You don’t have to be paranoid to be nervous about doctors handing over charts and records to various state boards and commissions which point out that their patients are committing felonies at the federal level. And the paranoia won’t stop there. This particularly nerve-wracking requirement will be eliminated a year from now . . . when the new “voluntary” registry takes effect. You don’t sign up—you get no tax break for medical weed.
The Budtender Is Not In
A final absurd nail: Medical patients, who will now need to get their cannabis from recreational outlets, will not be able to discuss medical solutions to their various ailments and illnesses with store budtenders. It’s strictly against Liquor and Cannabis rules.
A Positive for Veterans
There was one positive outcome from Washington’s legislative changes: Post-traumatic stress disorder is now one of the conditions that a medical provider can cite to authorize the use of marijuana.
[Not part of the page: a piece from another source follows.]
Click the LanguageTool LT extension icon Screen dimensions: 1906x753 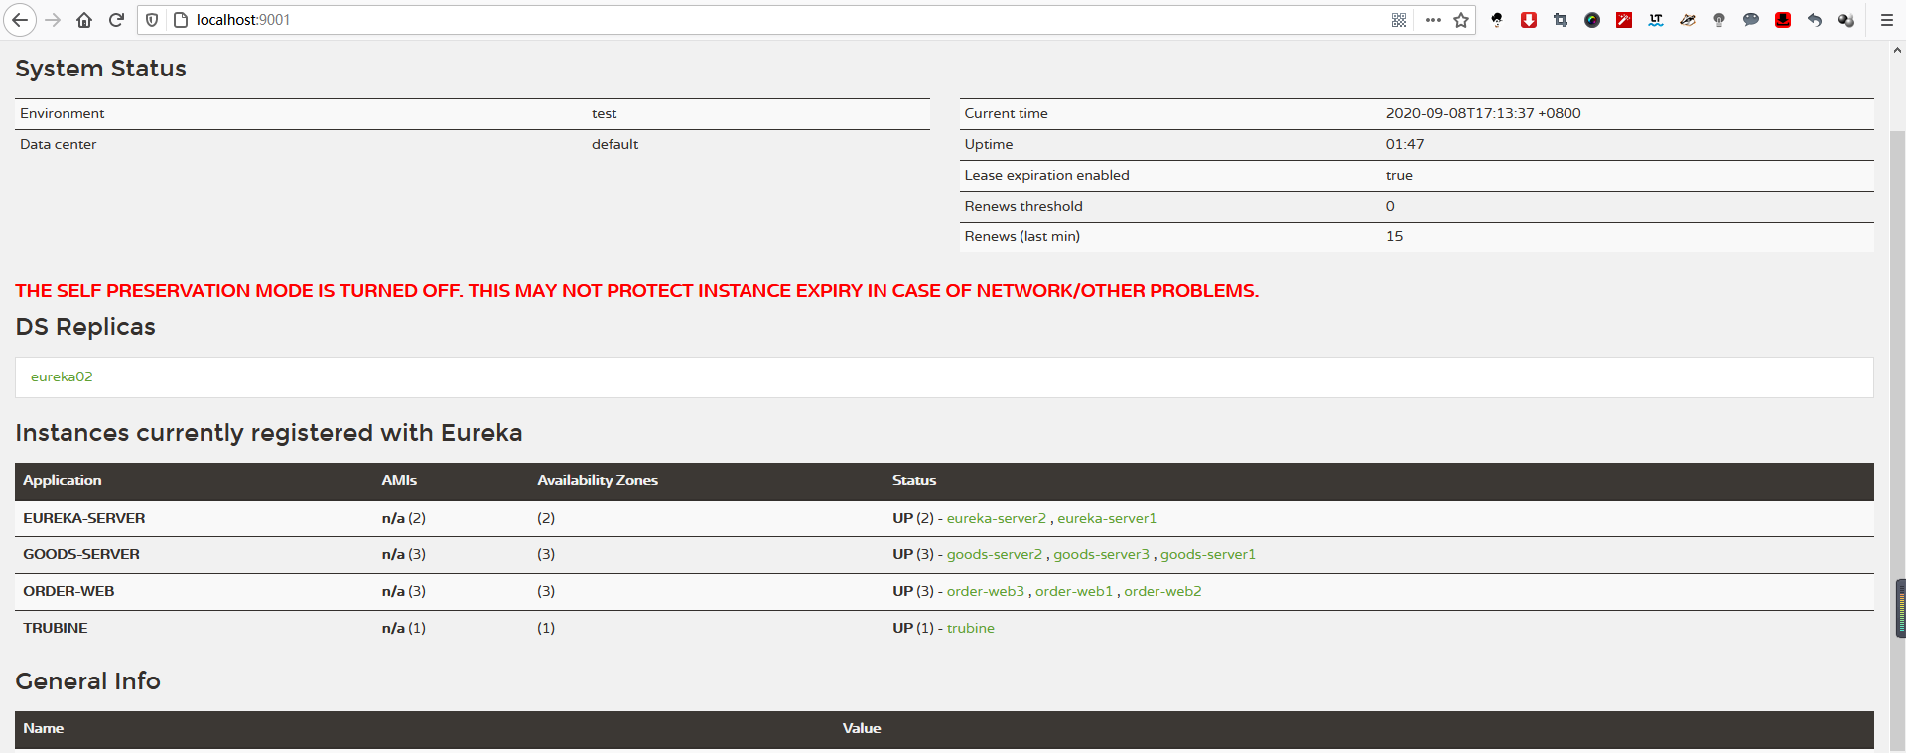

Even this seeming no-brainer wasn’t a shoo-in: Colorado’s Board of Health recently rejected PTSD as a qualifying condition, saying they wanted further research, despite their own Colorado Scientific Advisory Council’s recommendation that it be added.
Veterans have testified at the state and federal level in their efforts to allow cannabis to treat a variety of conditions ex-military personnel face, including depression, anxiety, insomnia, traumatic brain injuries, and pain relief. According to the Department of Veteran Affairs, an average of 22 veterans kill themselves every day. While the feds do not allow military personnel to use cannabis during their service or as part of post-service treatment plans through the Veterans Administration, if there are any ways to alleviate their suffering, we should obviously explore them. #SupportOurTroops
More regulations that will eliminate safe medical-marijuana access points take effect next July, including rules on licensing and product testing, collective garden requirements, and shutting down all current medical dispensaries and potentially licensing them as retail stores. Lawsuits and Initiatives to overturn both Initiative 502 and portions of 5052 and stop the closure of medical dispensaries have been filed by the Association of Safe Access Points (saveaccesswa.com and asapwa.org), Real Legalization (reallegalization.org), and others. The Legalization Experiment clumsily continues.